One of the most interesting code editors to emerge in recent years is Zed. Created by the original team behind Atom, which Microsoft bought and eventually shut down in favour of VS Code.

There are many VS Code forks out there, but Zed is not one of them. It"s written from the ground up using its own special UI framework, GPUI. The team built GPUI in Rust because they wanted something that worked like a game engine, using the GPU to make everything feel incredibly fast. This approach also makes Zed far more memory-efficient than its Electron-based rivals.

Zed offers features like real-time collaboration, Vim mode, and of course, AI that can help you write and refactor code (which you can disable, by the way). But for a while, if you wanted to enjoy these perks, you"d have to be on a Mac or Linux machine. That has now changed, as Zed Industries, the company behind Zed, has announced that the Windows version is now stable.

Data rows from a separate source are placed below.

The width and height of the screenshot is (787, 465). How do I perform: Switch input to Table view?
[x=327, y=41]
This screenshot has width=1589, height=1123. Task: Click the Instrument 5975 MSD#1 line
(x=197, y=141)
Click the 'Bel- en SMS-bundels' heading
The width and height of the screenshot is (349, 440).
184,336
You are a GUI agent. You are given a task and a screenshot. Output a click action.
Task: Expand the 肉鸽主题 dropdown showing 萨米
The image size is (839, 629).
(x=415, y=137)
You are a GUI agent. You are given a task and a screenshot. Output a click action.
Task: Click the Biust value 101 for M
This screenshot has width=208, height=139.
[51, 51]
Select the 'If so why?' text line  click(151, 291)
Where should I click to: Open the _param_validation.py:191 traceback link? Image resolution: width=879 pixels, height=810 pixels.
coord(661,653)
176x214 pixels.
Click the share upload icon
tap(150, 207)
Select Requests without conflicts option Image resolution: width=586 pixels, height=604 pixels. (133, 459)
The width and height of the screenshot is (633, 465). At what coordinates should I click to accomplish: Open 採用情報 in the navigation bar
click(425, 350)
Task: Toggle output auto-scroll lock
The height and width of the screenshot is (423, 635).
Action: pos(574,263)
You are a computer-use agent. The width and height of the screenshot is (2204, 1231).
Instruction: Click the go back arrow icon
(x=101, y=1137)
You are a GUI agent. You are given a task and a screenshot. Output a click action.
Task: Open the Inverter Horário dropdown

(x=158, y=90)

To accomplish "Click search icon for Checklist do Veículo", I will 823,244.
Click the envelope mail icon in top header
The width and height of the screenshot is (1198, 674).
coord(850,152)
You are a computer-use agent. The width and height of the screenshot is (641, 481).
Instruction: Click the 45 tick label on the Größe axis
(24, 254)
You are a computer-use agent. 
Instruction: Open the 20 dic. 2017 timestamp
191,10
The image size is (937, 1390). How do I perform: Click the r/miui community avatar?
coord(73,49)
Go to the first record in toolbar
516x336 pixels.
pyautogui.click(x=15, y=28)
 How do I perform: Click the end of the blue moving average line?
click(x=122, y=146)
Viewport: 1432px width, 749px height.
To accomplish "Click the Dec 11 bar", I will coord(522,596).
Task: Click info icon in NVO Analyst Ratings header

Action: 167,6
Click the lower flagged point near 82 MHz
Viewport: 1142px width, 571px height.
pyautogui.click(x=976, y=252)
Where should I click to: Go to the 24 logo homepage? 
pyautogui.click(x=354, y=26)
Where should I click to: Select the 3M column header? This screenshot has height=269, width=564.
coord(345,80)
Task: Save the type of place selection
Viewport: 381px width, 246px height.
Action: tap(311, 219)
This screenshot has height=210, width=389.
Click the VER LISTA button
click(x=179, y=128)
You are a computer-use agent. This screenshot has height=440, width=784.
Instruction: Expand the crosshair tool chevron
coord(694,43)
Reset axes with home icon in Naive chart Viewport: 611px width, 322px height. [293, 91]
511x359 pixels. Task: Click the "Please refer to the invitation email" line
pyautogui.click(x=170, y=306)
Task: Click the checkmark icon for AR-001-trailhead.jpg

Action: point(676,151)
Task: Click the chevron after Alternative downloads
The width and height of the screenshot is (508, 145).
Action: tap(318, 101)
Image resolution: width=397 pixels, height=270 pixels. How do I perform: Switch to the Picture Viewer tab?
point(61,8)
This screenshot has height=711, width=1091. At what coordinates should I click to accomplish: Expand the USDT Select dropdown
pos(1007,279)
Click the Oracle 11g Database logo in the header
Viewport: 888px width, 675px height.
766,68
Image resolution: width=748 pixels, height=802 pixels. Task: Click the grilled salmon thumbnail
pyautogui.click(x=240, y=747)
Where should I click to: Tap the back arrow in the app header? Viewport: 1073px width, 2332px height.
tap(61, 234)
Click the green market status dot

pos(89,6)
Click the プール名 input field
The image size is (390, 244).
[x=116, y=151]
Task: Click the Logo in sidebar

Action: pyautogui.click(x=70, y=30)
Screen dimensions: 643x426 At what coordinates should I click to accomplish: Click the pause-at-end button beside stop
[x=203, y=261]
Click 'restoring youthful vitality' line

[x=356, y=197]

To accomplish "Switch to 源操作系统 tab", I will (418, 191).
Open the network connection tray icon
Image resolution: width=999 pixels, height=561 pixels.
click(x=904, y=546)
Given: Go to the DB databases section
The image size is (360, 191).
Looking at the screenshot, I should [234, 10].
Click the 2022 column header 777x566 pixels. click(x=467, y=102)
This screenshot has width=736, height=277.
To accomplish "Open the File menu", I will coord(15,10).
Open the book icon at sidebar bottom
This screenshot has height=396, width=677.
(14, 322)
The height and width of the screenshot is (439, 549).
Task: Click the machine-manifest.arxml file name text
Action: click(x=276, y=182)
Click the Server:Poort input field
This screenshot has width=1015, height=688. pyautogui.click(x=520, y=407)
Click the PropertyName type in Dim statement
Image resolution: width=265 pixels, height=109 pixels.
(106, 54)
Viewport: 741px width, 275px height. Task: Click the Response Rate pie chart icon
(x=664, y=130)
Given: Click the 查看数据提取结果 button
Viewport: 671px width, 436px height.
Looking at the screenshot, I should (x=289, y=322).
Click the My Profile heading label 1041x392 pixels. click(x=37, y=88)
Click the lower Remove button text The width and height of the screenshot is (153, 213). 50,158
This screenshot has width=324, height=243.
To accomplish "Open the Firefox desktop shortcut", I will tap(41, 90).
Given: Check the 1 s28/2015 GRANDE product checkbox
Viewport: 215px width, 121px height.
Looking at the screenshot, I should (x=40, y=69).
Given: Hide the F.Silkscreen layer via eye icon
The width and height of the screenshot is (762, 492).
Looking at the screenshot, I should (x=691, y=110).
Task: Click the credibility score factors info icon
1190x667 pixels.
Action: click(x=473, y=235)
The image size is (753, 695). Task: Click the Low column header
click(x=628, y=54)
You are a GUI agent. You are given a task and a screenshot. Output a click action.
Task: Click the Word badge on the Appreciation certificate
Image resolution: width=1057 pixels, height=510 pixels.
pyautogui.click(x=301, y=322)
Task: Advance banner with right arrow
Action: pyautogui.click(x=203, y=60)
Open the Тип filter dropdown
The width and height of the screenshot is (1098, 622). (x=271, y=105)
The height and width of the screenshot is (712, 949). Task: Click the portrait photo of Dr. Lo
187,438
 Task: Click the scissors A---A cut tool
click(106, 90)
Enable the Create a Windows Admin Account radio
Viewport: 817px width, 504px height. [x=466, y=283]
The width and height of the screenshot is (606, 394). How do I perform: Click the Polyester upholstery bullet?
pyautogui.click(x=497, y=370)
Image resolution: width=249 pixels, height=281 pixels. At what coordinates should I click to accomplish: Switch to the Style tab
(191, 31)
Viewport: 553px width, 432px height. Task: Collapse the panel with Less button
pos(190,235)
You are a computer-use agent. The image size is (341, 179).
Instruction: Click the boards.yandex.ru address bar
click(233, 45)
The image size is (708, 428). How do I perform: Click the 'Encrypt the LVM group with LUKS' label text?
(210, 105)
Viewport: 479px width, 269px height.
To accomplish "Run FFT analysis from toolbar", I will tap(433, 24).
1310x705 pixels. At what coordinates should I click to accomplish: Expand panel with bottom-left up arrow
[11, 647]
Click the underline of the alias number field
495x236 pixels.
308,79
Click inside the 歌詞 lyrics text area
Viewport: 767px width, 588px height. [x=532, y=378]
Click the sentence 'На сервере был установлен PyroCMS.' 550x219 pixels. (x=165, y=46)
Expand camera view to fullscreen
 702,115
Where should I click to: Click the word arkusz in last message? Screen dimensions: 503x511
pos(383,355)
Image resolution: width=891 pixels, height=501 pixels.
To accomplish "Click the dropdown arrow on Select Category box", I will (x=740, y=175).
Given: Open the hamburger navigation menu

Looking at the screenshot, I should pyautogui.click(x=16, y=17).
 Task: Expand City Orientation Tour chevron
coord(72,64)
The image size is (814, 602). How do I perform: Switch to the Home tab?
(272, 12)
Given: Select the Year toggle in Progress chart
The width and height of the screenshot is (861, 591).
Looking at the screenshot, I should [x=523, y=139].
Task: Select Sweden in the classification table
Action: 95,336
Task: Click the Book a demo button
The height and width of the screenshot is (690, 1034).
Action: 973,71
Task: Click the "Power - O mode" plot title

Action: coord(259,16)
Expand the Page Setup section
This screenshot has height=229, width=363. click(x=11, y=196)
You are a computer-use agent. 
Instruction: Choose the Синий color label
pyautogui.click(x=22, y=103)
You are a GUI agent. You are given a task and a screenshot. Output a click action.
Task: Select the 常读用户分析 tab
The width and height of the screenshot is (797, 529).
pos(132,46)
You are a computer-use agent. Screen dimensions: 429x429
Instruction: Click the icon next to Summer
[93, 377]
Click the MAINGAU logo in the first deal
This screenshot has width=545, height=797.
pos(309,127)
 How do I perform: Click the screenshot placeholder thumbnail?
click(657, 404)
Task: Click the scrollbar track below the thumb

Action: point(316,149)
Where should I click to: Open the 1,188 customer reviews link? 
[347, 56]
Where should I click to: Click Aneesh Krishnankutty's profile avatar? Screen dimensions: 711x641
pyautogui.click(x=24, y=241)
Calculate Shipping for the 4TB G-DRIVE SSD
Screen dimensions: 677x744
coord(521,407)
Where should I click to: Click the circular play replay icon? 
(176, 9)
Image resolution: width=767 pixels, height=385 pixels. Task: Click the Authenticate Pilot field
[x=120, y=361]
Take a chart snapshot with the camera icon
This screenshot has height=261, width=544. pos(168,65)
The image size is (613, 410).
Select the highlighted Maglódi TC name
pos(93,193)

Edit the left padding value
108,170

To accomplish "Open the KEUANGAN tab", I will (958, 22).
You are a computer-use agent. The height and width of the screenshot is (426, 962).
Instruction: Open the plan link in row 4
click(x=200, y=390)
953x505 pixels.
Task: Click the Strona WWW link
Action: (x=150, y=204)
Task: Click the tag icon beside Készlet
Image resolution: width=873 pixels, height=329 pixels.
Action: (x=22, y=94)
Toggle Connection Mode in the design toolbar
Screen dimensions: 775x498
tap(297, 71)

Zed Industries promises that it will maintain a dedicated Windows team. This team is responsible for integrating DirectX 11 and DirectWrite for rendering and text rendering, respectively. The goal was to "match the Windows look and feel" instead of just porting over a generic interface. It"s a direct integration with the operating system, not a web app pretending to be a desktop app.

Image via Zed

Features Zed on Windows ships with include deep integration with the Windows Subsystem for Linux and SSH remoting. You can open a WSL folder right from the terminal or connect to a remote server inside the editor. All the heavy lifting, like file operations and running language servers, happens on the remote machine.

Extensions are also fully compatible, powered by WebAssembly. This also means extension developers do not need to write special code for Windows paths, as Zed will handle it for them. AI was also not left out, with all its features like edit predictions, Agent Client Protocol (ACP)-powered agents, working on the platform.

The journey to get this thing running properly for Windows has been quite bumpy because of major platform differences between Windows and macOS/Linux. At first, the team wanted to use the same Vulkan-based rendering backend for Windows as they did for Linux, but that caused a bunch of compatibility problems. So, they had to build a whole new renderer using DirectX 11.